The run works with 1k particles but fails with 10k particles, the only errors I see are the ones I see in the err file (attached). I also attach the .out and .log. If you have any recommendations I would be really glad!

As a last resort I’ve tried also on another fluka version and it gives:
!!! Seed file not accepted: or corrupted or main seed not matching the requested one !!!
and times out

Thank you

You have just uploaded a .err and .out file referring to a run with 10k particles that was successfully completed. The fact that Flair reports a time out simply points to a system synchronization issue (as earlier explained), which does not imply a fatal FLUKA error, indeed not applying to the happily concluded case you reported.
Also, please refer here to the supported FLUKA version.

Dear Francesco,

  • okay! I see, but the issue can persist if the number of histories simulated is higher than 10k. This was just the first example. I believe the issue lies in the geometry somehow but I don’t see where and how

  • also sometimes it fails to run altogether with just:
    ”Seed file not accepted fluka “
    in the output

  • or sometimes even:
    2 Segmentation fault (core dumped) ${EXE} 2> $LOGF > $LOGF fluka run”

  • In the past, GEOFAR errors were noticed and the code could not recover as the error(s) is/are repeated and fatal. Even by drawing the arrow Object in the Geoviwer, no erroneous area is noticeable.. However I thought these would be finally corrected by removing all duplicated planes.
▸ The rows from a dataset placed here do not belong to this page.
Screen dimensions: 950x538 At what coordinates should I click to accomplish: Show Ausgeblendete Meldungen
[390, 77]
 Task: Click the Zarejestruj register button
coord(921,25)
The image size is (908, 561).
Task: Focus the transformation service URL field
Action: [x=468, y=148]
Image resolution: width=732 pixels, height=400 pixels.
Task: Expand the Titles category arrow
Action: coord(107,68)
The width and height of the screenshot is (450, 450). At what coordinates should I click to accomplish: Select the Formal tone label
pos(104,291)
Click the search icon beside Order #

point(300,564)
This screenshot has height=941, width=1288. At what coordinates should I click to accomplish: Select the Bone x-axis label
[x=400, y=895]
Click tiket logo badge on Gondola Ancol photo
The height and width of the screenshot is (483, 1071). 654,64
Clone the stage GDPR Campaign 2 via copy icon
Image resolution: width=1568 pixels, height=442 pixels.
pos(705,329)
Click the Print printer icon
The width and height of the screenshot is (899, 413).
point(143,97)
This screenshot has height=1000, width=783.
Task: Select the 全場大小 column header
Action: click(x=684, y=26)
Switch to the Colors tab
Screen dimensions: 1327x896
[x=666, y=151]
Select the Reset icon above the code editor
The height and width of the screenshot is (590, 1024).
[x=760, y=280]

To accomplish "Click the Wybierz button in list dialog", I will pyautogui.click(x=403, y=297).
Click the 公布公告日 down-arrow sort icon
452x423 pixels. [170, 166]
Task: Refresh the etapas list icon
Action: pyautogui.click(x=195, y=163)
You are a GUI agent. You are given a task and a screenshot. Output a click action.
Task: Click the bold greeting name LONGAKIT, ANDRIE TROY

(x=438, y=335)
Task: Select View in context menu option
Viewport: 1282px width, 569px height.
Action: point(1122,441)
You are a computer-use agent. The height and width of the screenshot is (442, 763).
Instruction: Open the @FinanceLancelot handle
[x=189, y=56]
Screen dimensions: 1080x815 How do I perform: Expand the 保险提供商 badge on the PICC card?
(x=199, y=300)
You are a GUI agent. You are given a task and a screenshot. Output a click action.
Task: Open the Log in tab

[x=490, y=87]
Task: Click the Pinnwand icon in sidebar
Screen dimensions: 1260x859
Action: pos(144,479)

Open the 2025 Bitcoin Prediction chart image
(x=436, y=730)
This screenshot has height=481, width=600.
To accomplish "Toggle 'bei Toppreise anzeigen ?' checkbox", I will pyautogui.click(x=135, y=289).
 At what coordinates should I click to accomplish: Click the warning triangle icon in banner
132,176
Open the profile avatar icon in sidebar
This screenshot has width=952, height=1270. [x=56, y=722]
In short it is a complicated problem and some guidance and help is much needed

Grazie!
Marco

Furthermore if the proof for these errors is needed…The files are too large to attach – I only show here the err:
—————————————————————————————————————————-

Geofar: Particle in region 1010 (cell # 0)
in position -1.576241980E+03 8.668806719E+03 4.498318745E+03
is now causing trouble, requesting a step of 1.047187955E+01 cm
to direction -8.957513641E-01 3.582953445E-01 2.631614329E-01
end position -1.585622180E+03 8.672558744E+03 4.501074540E+03
R2: 8.810944825E+03 R3: 9.892806489E+03 cm error count: 0
XU (2D): 4.517913994E+03 XU (3D): 5.701698000E+03 cm
XUOLD(2D): 5.421552154E+03 XUOLD(3D): 2.204224389E+03 cm
Kloop: 163488933, Irsave: 1039, Irsav2: 1010, error code: -33 Nfrom: 5000
old direction -4.361360895E-01 5.461070127E-01 -7.152289438E-01, lagain, lstnew, lsense, lsnsct F F F T
Particle index 7 total energy 1.022186555E-03 GeV Nsurf 0
Try again to establish the current region moving the particle of a 1.178255629E-07 long step
We succeeded in saving the particle: current region is n. 1010 (cell # 0)
Geofar: Particle in region 1010 (cell # 0)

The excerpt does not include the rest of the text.